Florida unveils online tool to weigh colleges on salary and student debt
The Florida Board of Governors launched an online tool this month to help students choose a major at one of the state’s 12 public universities. The tool, MyFloridaFuture, was mandated in last year’s legislative session by House Bill 1261, which also protected universities from liability lawsuits related to COVID-19, offered tuition in the state to the grandchildren of Floridians and “buy one, get one”. free tuition on select STEM courses. [Source: Tampa Bay Times]
Omicron has only exacerbated the teacher shortage across the state of Florida. So how are schools doing?
Hundreds of teachers are calling in sick every day across Florida districts as the highly contagious variant of Omicron continues to spread. The absences only exacerbate a decades-long teacher shortage spurred by low salaries, teacher advocates say. In 2019, a year before the pandemic, Florida had more than 5,000 teaching positions open. [Source: WMFE]

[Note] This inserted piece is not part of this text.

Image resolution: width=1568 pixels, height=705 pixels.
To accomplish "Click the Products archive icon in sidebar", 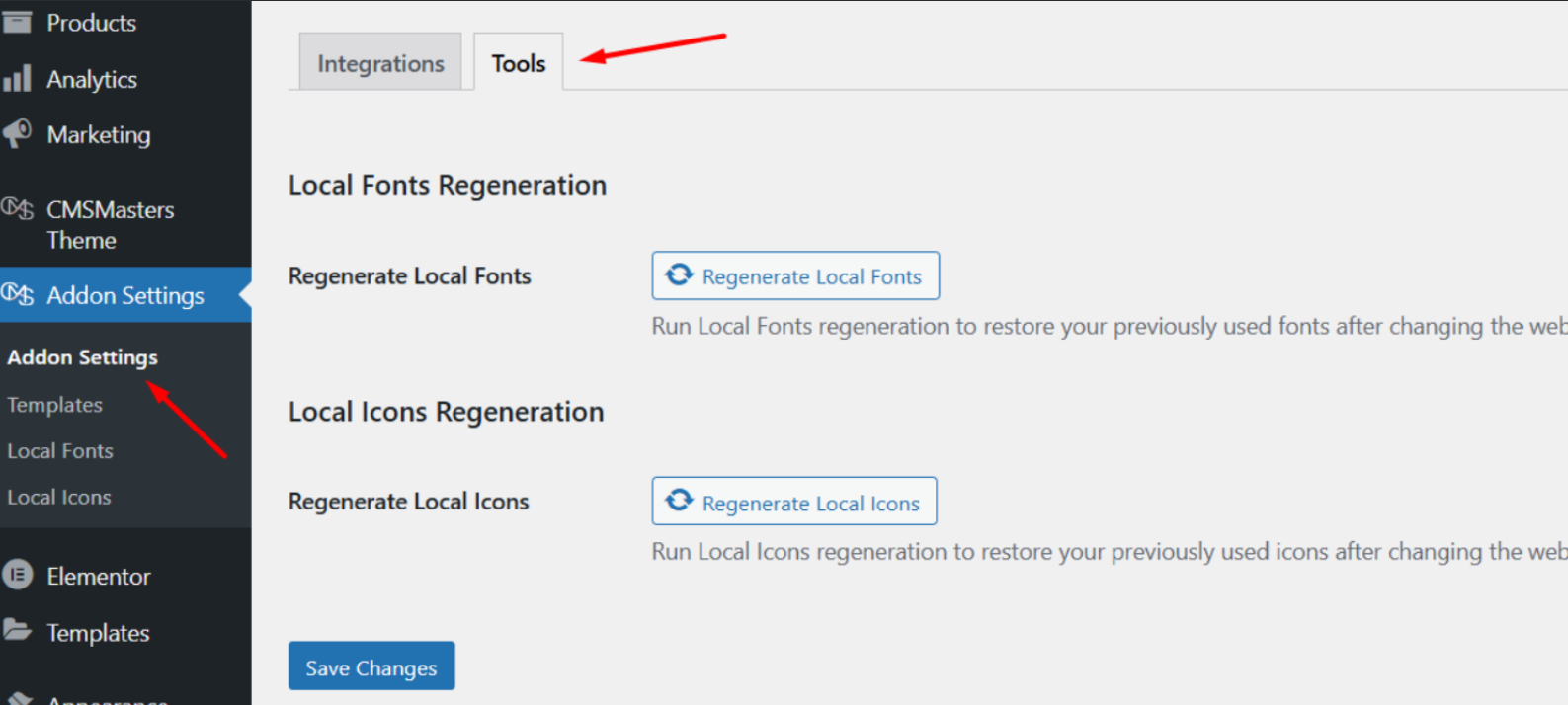I will pyautogui.click(x=17, y=22).
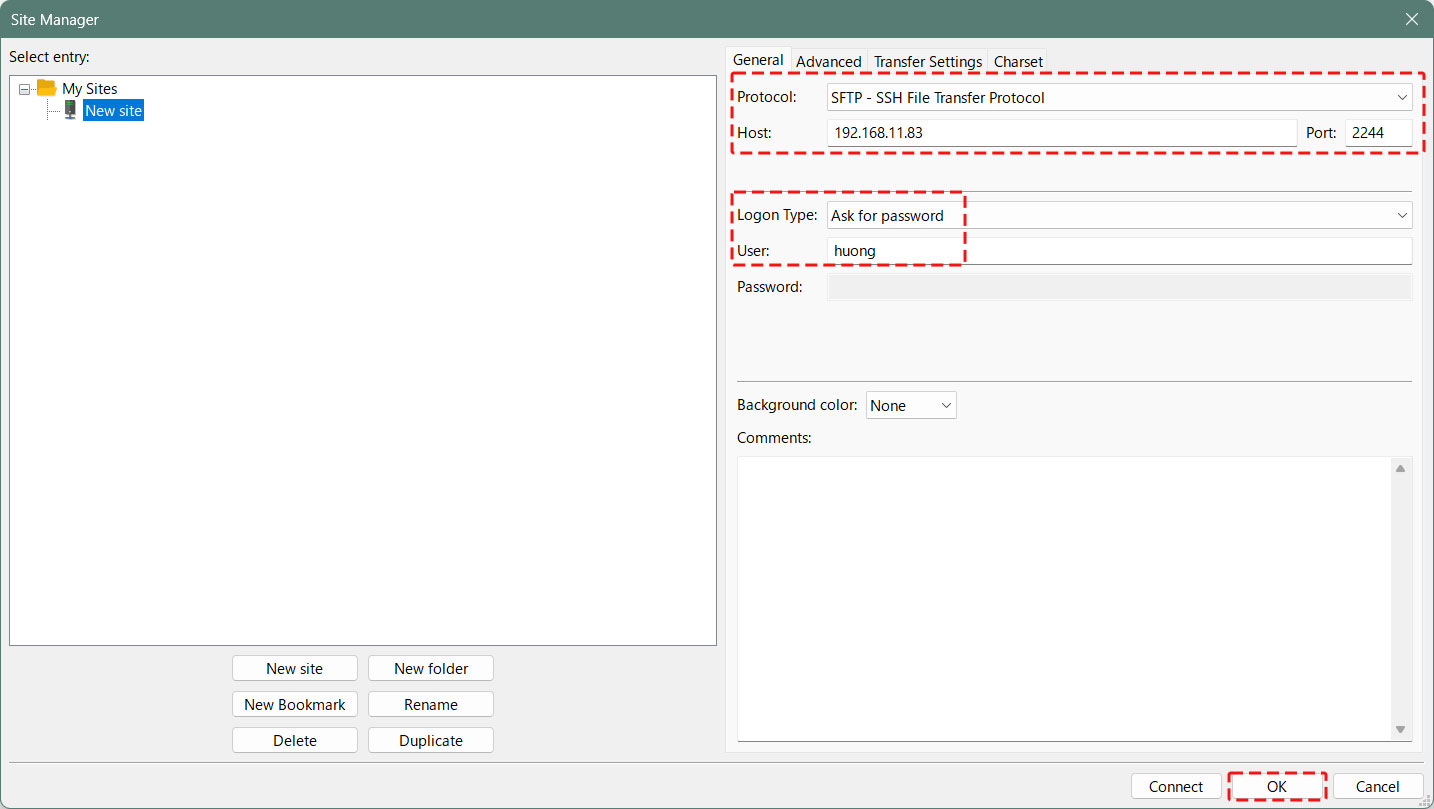Select the New site entry
Screen dimensions: 1434x809
[113, 111]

Commentary: Florida education scandal reveals strife, grabbing for taxpayers’ money
Over the holidays, a scandal has emerged at the highest level of Florida’s education system – now a head of state wants to bury. Two top officials, including a former chairman of the State Board of Education, tried to secure a $1.8 million contract with the very division they helped run — a blatant conflict of interest. Both have resigned. And the governor’s office is now suggesting that should be the end of the story, allowing the warring parties to slip away after being taken. [Source: Orlando Sentinel]
Study: ICUF schools create 100,900 jobs and have an economic impact of $15.7 billion
A new economic impact study released this week indicates that Florida’s independent college and university institutions create 100,900 jobs and contribute $15.7 billion to the state’s economy. The study, conducted by The Regional Economic Consulting Group, also found that ICUF schools generate $1.1 billion in state and local tax revenue. [Source: Floriad Politics]
In 2022, Florida International University will celebrate its 50th anniversary. Miami State’s only university began with 5,667 students when it opened in 1972 at the old Tamiami Airport off Southwest Eighth Street, a suburban school for juniors, seniors and graduate students only, with no dorms, without sports teams and without sororities or fraternities. [Source: Miami Herald]
ALSO AROUND FLORIDA:
› University of Miami sets application record
The University of Miami broke its record for the number of freshmen applicants, climbing 16% from 2021 to 42,000 to 49,000 for fall 2022, according to university officials. Programs to guide student decisions about majors and careers, they say, have grown alongside the surge in applications in the fall. “We are launching a new career mentorship program,” said John Haller, vice president of enrollment management.
› Lawmakers want to ensure there is lead-free water in Florida public schools
Florida’s constitution requires schools to promise a “safe” and “high quality” education to those in their care. You might assume that this promise would include that the water schools provide to young students is lead-free. However, most schools are unable to make this promise. Under current state law, lead testing in public schools is optional and most school districts — say advocates — do not test.
› FSU Helps Launch Early Childhood Education Certification Program
Florida State University and the Florida Association for Education of Young Children (FLAEYC) have launched a professional certification program that will help teachers develop skills to educate students and meet their emotional needs. The program is open to all, with a wide range of participants. This includes high school and college students hoping to earn early childhood degrees, those currently working in early education fields, and anyone who works in “a position of influence” in education that provides “technical assistance” to educators and families.
› Principal sacked in Holocaust controversy goes to Florida Supreme Court
A Palm Beach County school principal whose comments about the Holocaust sparked high-profile controversy is challenging his dismissal in Florida Supreme Court. A lawyer for William Latson filed a brief Monday asking the Supreme Court to hear a dispute over the Palm Beach County School Board’s decision to fire him. The filing came after the 4th District Court of Appeals upheld the dismissal in November.